What to do: Without the pictures, output the records below word for word.
*** Opening of Data section ***
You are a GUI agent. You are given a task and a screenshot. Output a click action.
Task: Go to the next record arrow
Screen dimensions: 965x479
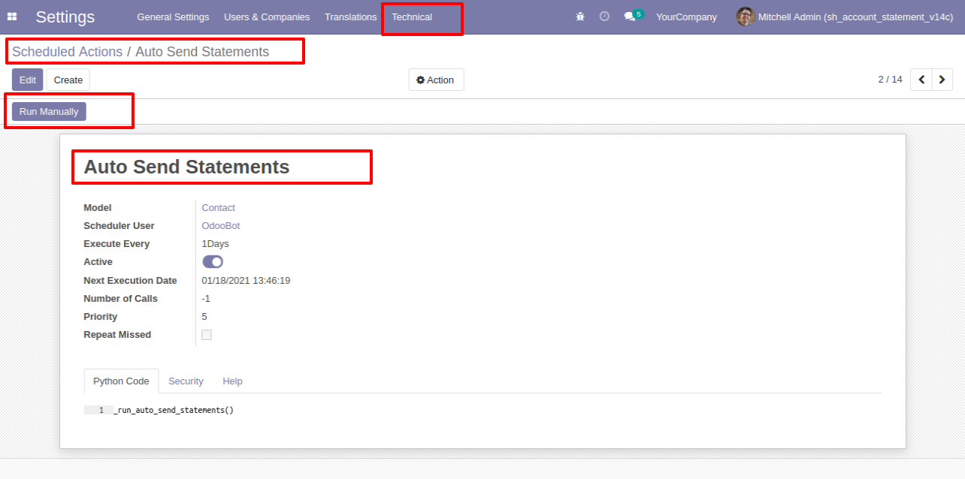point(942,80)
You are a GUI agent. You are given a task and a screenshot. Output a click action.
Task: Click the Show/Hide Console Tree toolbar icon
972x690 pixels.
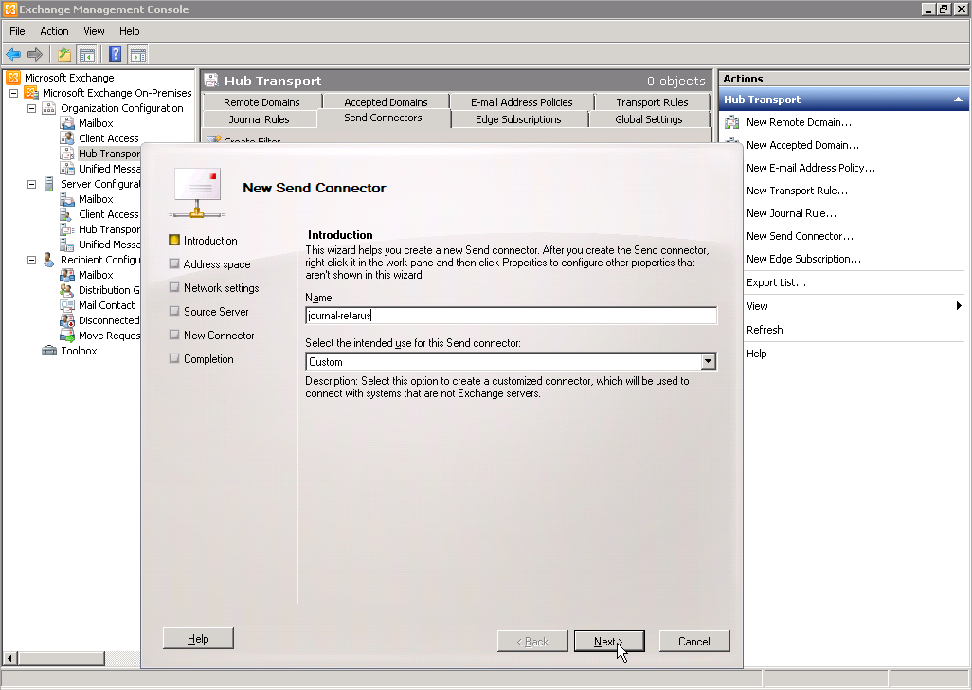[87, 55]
*** Close of Data section ***
Solution:
You are a GUI agent. You are given a task and a screenshot. Output a click action.
Task: Go to the next record arrow
Screen dimensions: 965x479
point(942,80)
You are a GUI agent. You are given a task and a screenshot. Output a click action.
Task: Click the Show/Hide Console Tree toolbar icon
972x690 pixels.
[87, 55]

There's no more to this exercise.